The iPhone 5C was more plentiful, but few fans were willing to pull out their credit cards for what some have called a repackaged version of the older iPhone 5, dressed in colorful plastic. It starts at $99.

Megan Davidson, 21, arrived at the Sprint store in Palo Alto at 3:45 a.m., where she avoided the crowd at the Apple store and was first in line for the 5S.

“I think the 5C is more geared toward kids and cheaper,” she said. “I want the legit Apple phone.”

Shortages of the iPhone 5S were apparent in stores across the Peninsula, with websites showing shipments delayed until October. The location at Stanford Shopping Center ran out of unlocked units — phones sold without the software code that limits them to work only on one wireless carrier — before 9:30 a.m. An employee said the gold phones were first to go and the store had “a very limited number.”

The Best Buy on Almaden Expressway in San Jose had 28 units of the 5S and sold out before 11:30 a.m., said store manager Mark Fragoza. The store had more than twice as many phones when the iPhone 5 launched last year.

The picture wasn’t much better on the other side of the pond. Carriers in the U.K. told the BBC there was a severe shortage of the iPhone 5S, and customers in Asia and Australia were told they’ll have to wait until October.

“Demand for the new iPhones has been incredible and we are currently sold out or have limited supply of certain iPhone 5S models in some stores,” Apple spokesman Bill Evans said Friday.

Opening-weekend sales are crucial for Apple after about a year without releasing a new device while rivals have begun to chip away at Apple’s dominance in the smartphone market. Piper Jaffray analyst Gene Munster said in a note to investors he expected Apple would sell 5 million to 6 million iPhones, including pre-sale orders that started Sept. 13. BTIG analyst Walter Piecyk wrote that he was encouraged because “lines were the strongest we have seen at both Apple and carrier stores” but wouldn’t know until Monday if unit sales would meet his expectations of 6 million during launch weekend.

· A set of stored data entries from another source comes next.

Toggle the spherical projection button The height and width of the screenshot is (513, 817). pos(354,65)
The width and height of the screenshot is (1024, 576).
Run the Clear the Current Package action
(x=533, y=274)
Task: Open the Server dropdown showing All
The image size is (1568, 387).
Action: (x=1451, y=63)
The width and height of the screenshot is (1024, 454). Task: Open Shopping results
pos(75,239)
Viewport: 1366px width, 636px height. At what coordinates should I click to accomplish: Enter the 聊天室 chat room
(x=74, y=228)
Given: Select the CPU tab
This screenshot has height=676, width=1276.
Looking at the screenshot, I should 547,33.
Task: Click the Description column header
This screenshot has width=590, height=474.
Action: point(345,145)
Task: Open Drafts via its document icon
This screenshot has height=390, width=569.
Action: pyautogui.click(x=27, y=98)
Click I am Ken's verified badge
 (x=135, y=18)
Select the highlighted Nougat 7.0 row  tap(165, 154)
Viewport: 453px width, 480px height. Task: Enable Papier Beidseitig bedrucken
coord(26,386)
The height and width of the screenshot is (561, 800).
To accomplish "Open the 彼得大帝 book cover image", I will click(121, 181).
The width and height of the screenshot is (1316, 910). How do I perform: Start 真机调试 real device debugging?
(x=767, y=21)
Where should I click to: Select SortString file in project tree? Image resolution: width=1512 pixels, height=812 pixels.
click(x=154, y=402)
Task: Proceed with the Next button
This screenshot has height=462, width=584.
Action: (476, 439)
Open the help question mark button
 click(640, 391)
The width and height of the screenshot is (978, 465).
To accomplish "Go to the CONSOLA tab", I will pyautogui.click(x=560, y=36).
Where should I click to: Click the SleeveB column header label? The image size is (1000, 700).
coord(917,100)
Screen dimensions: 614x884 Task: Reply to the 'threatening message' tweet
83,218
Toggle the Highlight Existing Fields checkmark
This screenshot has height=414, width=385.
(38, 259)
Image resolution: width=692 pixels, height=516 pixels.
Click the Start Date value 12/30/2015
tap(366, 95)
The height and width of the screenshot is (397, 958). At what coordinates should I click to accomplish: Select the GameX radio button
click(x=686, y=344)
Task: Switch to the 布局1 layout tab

Apple has reportedly asked its suppliers to increase production of the gold-colored iPhone 5S by an additional one-third after seeing strong demand, people familiar with the situation told The Wall Street Journal on Thursday. What remains unclear is whether there are still manufacturing constraints that may keep supplies low.

Apple did not respond to questions Friday about production.